A day like Friday, December 14th is very humbling. We’re struck dumb. We don’t know how to comprehend what happened, and we struggle to comprehend how to give the compassion needed to heal such wounds. Days like this may confirm all of our complex theories about human nature that we churn in our heads in academia and think-tanks and the horizons of cyberspace, but nothing we may reason about what happened gives any real satisfaction to our hearts. We are humbled again and again, for all the wrong reasons, at what human beings can do.

We can also be humbled and moved by a different potential in humanity, which is its deepest calling. This is a calling to be a vessel of grace. These are the days in which it is most needed. Whatever we can do, in prayer, in the giving of our hands and hearts to help those heal, is a chance to represent what we are really about as living beings, as vessels of grace from the Divine in its many loving ways and forms.
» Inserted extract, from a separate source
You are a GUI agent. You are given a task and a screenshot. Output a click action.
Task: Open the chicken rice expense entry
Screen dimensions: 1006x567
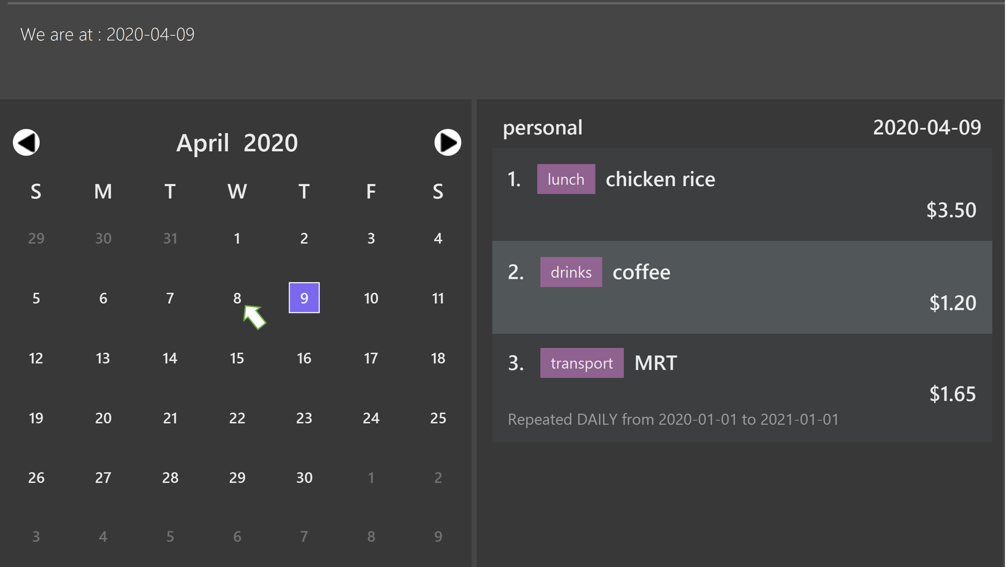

We certainly have to confront why such tragedies happen, looking within ourselves with courage and compassion at the state of our individual being and our collective being as a human society. That is also part of the healing that grace brings. We are humbled again and we must yearn for the Divine to help us understand our limitations.

Take stock today and tomorrow and going forward of our own state of consciousness. As the venerable Thich Nhat Hahn has written:

“Root out the violence in your life, and learn to live compassionately and mindfully. Seek peace. When you have peace within, real peace with others is possible.”

We can respond to these tragedies by allowing them to be more than a passionate call for certain political and social solutions (and these are debates, especially with gun-control, that need to continue). They are an opportunity for us to look inwards, as individuals and as a society, to see the violence and the grace we carry within ourselves, and to give us the chance to choose which path we want to take.

All I can really do today, at least, is pray for this grace to understand such tragedies, and more importantly, pray for this grace to come upon those who are so deeply affected by today’s shootings.

(Photo via John Krzesinski at Flickr Creative Commons)

One thought on “Calling For Grace In Such Senseless Tragedy”

  1. Chris,

    Thank you for giving voice to the sense of confusion and loss that I am experiencing in light of the tragedy last week.